* TASKS TO COMPLETE
1 - Can you copy the Be More Pirate review word for word, everything from "It’s written with" down to "a bit radically."?
2 - Can you pick up the Be More Pirate review after its last sentence and keep writing it?

* SUPPLIED PASSAGE
────────────────
Year 3 / Book 26: Be More Pirate


26) Be More Pirate by Sam Conniff Allende

It’s rare for me to be reading a book by someone I know – I’ve known Sam from working in social enterprise for many years, first getting to know him well as one of a selected number of ‘ambassadors‘ for the social enterprise movement a good few years back. Having stepped away from the youth creative agency he co-founded, Livity, Sam has spent his time writing about, well, pirates.

The central premise of Be More Pirate is that far from being the eyepatch-wearing, parrot-on-a-shoulder, plank-walking, scary arseholes that we all think they are, pirates were also rebellious pioneers: running their ships democratically, being more accepting of diversity, sharing wealth equitably and even creating the principles which have influenced co-operatives and democracies since. The added kicker is that we are at a time now crying out for rebellion against established practice in business and politics, when the elites are hoarding wealth, when inequality is growing, when hope is in minimal supply – in short, Sam argues, we all need to ‘be more pirate!’

It’s written with a tone of immediacy and directness that I found bracing and compelling, and kept the pace up well. You get a real sense of the author’s personality coming through, and of a voice challenging you to step up, to pay attention and to do things differently. This is bolstered by small, practical exercises at the end of various chapters which challenge you to differently – these worked for me, as a gentle nudge along to thinking a bit radically.

I also found a lot of the historical pirate stuff (of which there’s quite a bit) surprisingly interesting – from the different individual examples (like Anne Bonny) to the myth-puncturing realities of different pirates (Blackbeard, for example) and on to the different versions of the pirate code at the end of the book, which are listed as a way of providing a base for us to think about our own ‘pirate code’ or our principles for how we operate in the world, or how our organisation might. A sort of version of values and operating principles, infused with a couple of shots of rum-soaked boldness.
────────────────
* DATA EXCERPT
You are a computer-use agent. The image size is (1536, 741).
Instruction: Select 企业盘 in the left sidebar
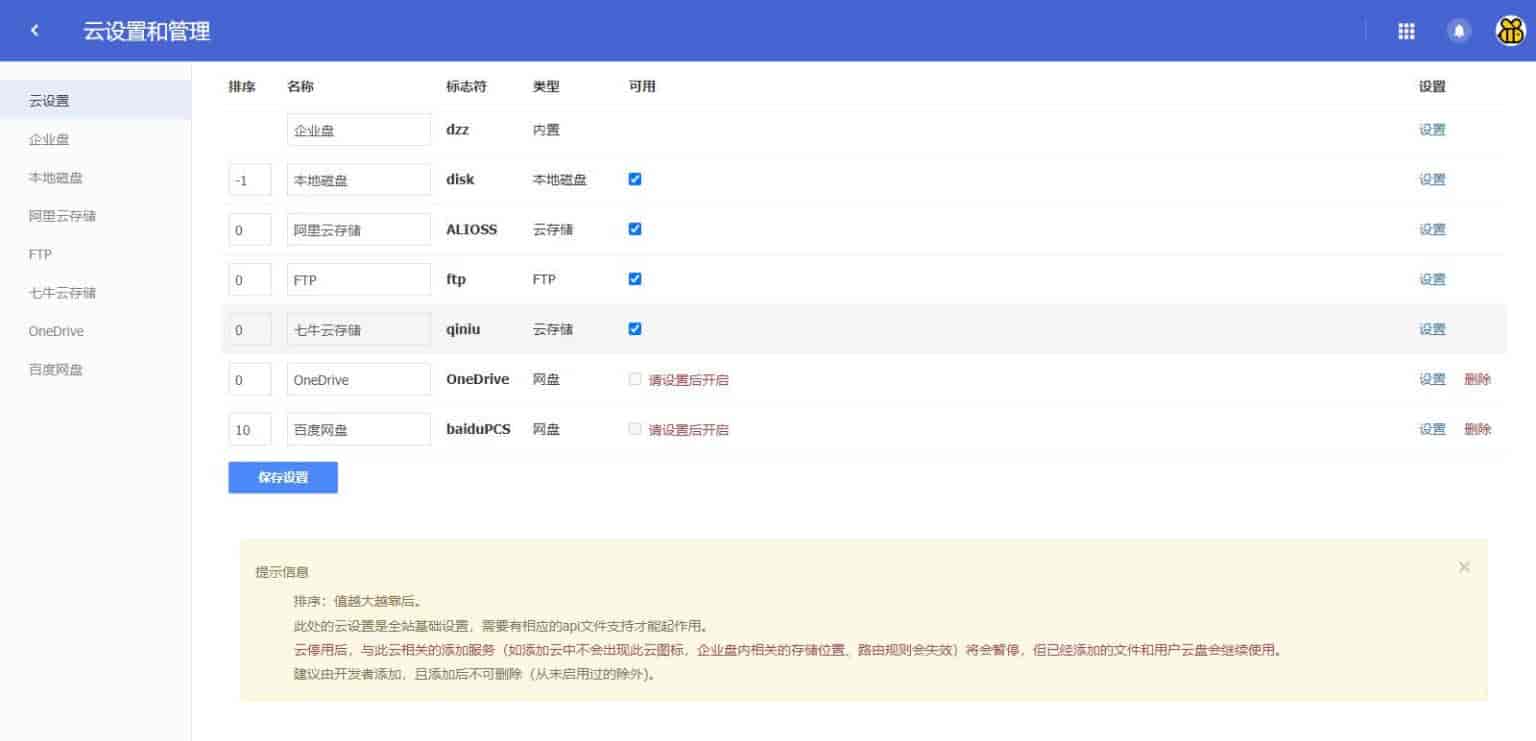coord(49,139)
────────────────
* RESPONSE LIST
1 -
It’s written with a tone of immediacy and directness that I found bracing and compelling, and kept the pace up well. You get a real sense of the author’s personality coming through, and of a voice challenging you to step up, to pay attention and to do things differently. This is bolstered by small, practical exercises at the end of various chapters which challenge you to differently – these worked for me, as a gentle nudge along to thinking a bit radically.

2 -
Where I struggled a bit more was with some of the examples of ‘modern’ pirates. I can go with some of the social entrepreneurs I know who are included here, or with Malala, say, whose small acts of rebellion have created something extraordinary. But Elon Musk? I think he’s a preposterous bell-end, who seems to be sending cars into space powered primarily by his own self-promotional narcissism. [in delightful timing news, he’s just managed to somehow try to make the Thai football team diving rescue about himself, and criticised the man who got them all out safely…strong work; although this article is slightly more balanced about him than I am…]

Putting aside my subjective dislike for Elon Musk, it flags up a slight lack of intellectual consistency. For example, I’m all in on the fair distribution / equality side of pirates, but Musk is an example of the concentration of wealth and the inequality it creates: if he was the captain of a pirate ship, he would have got an investment of gold into a massive ship up front, on the premise that much more gold would be coming once the ship set sailed; then he wouldn’t share any of that wealth amongst his crew, before getting rid of whole batches of them when he failed to get any treasure in some early battles. He may have the spirit of rebellion, but he falls down on large tracts of the pirate code and its spirit.

I think he, and some of the other examples, maybe also show up a bit of a dividing line between the individual and collective too. What’s striking about the historical pirate activity is a surprising fairness and equality (even if in the service of some ropey activities), whereas some of the thrust of Be More Pirate is to rebel and focus on yourself. I think that’s fine, and found it personally useful and interesting, but how to translate that personal change into collective networks and movements is perhaps a little underestimated, albeit one that is addressed head on (there is some good stuff here from Margaret Wheeler and the ubiquitous Margaret Mead, for example).

All in all, I’d really recommend it – the depth of research about the subject meant I learned a huge amount, and the central premise has the crucial ring of truth: it does feel like a time when all of us have to do things differently and boldly if we are to expect things to change; and a time when the establishment and established ways of doing things need a piratical kick in the balls. Be More Pirate inspires you to deliver that kick, get more power behind it, and work out when and where to land it in your life and work, and that’s no small achievement.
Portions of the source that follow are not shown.